— Begin —

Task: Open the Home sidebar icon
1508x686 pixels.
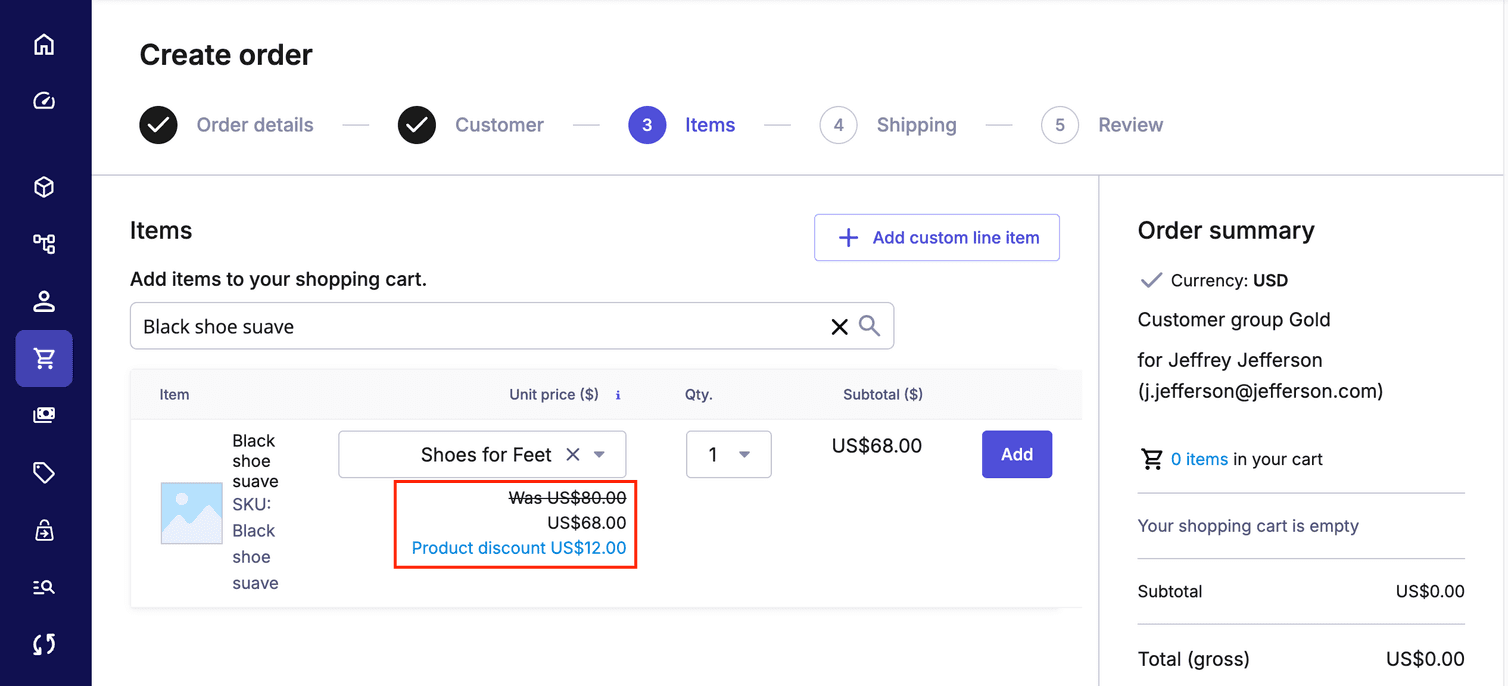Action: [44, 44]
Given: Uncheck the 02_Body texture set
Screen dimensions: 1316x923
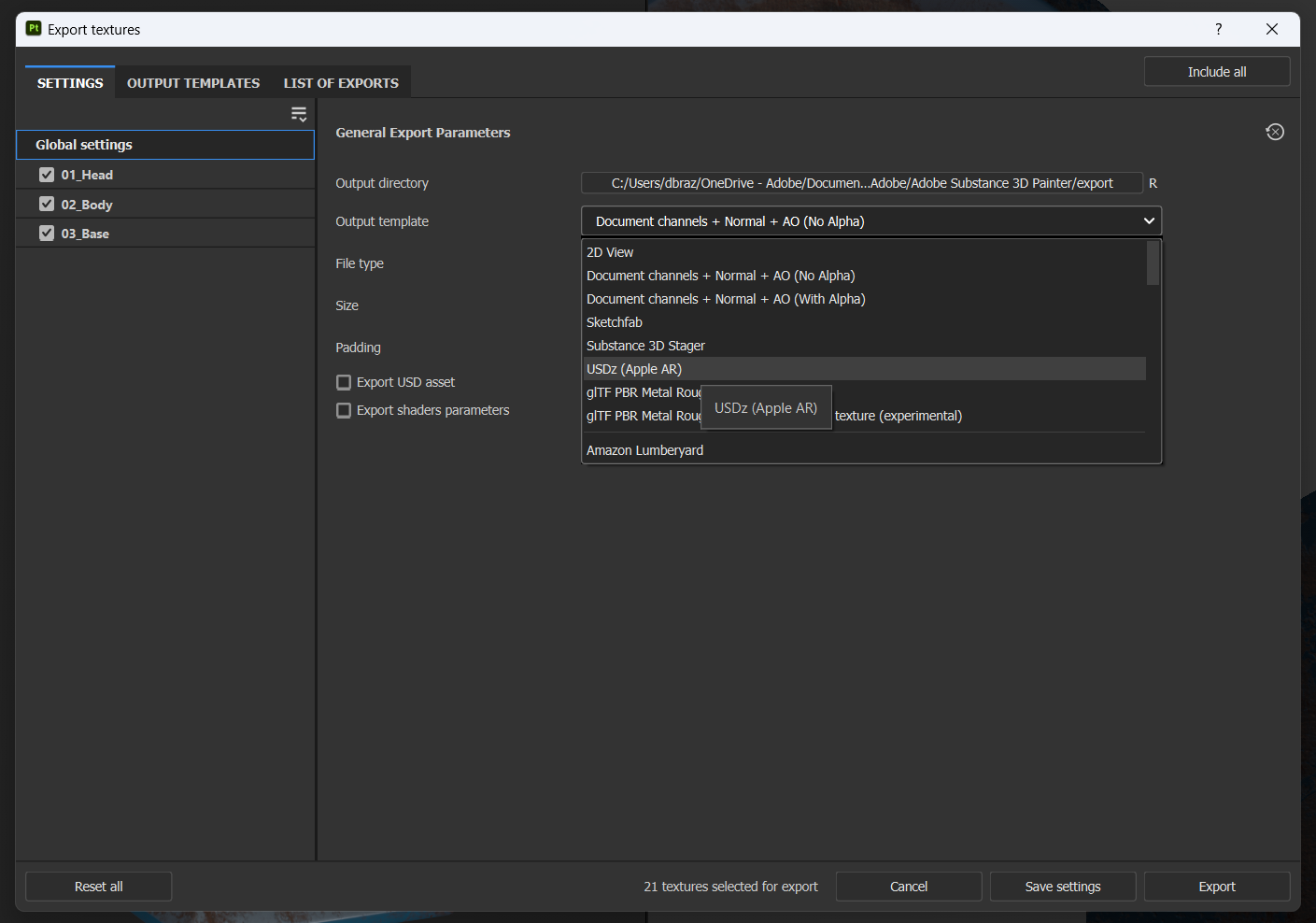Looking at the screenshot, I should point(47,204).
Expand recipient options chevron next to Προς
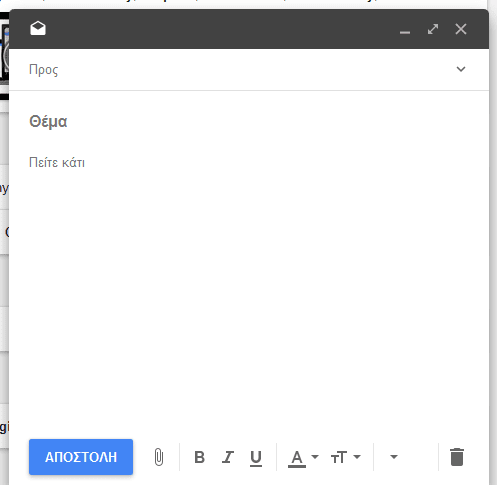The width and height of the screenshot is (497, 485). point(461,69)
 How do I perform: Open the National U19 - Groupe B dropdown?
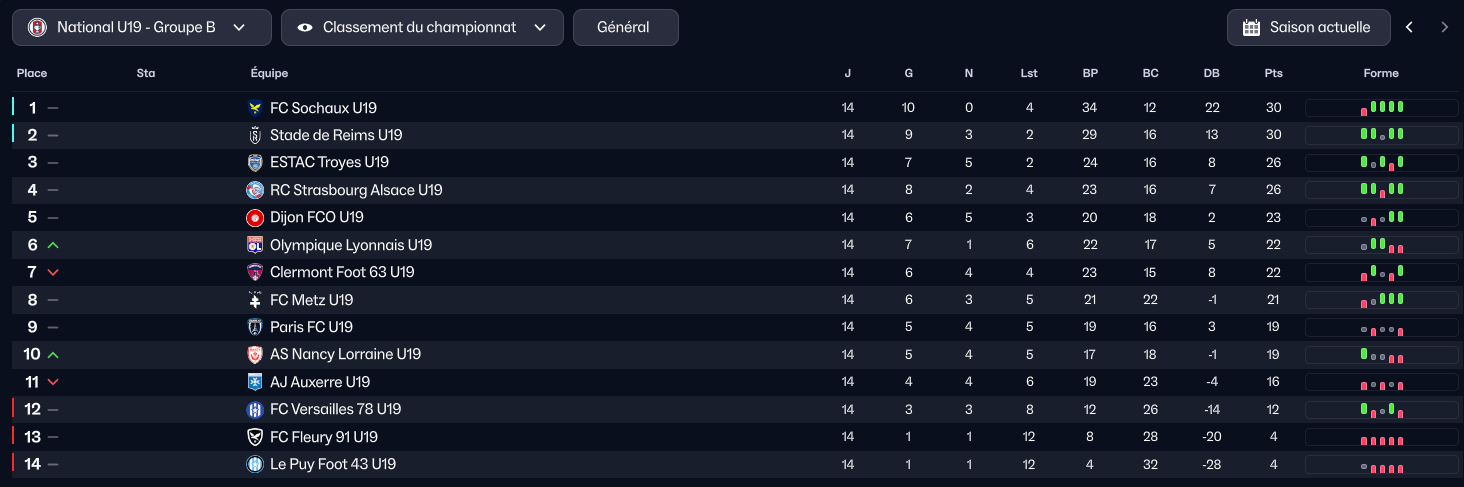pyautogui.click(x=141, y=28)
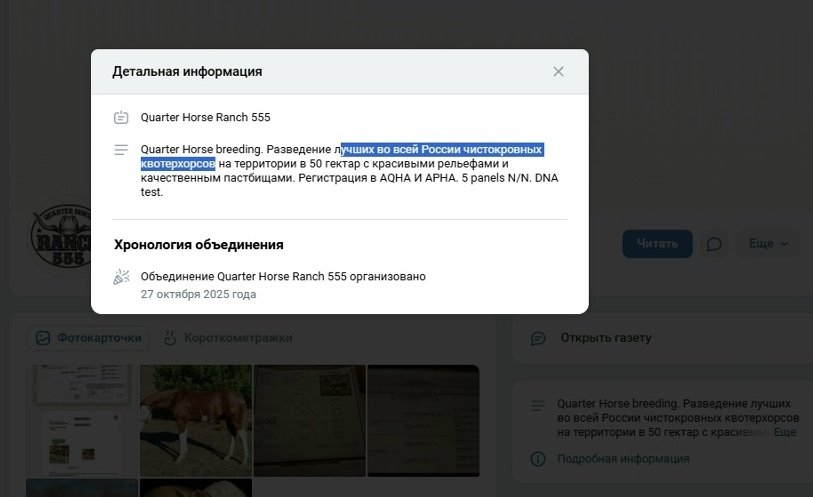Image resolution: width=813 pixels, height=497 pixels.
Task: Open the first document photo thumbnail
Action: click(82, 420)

— End —

:: WORK INSTRUCTIONS ::
Can you return all of the records above word for word, with the pictures left out?

:: EXPECTED ANSWER ::
Task: Open the Home sidebar icon
1508x686 pixels.
Action: [44, 44]
Given: Uncheck the 02_Body texture set
Screen dimensions: 1316x923
Looking at the screenshot, I should point(47,204).
Expand recipient options chevron next to Προς
The width and height of the screenshot is (497, 485). point(461,69)
 How do I perform: Open the National U19 - Groupe B dropdown?
pyautogui.click(x=141, y=28)
Image resolution: width=813 pixels, height=497 pixels.
Task: Open the first document photo thumbnail
Action: click(82, 420)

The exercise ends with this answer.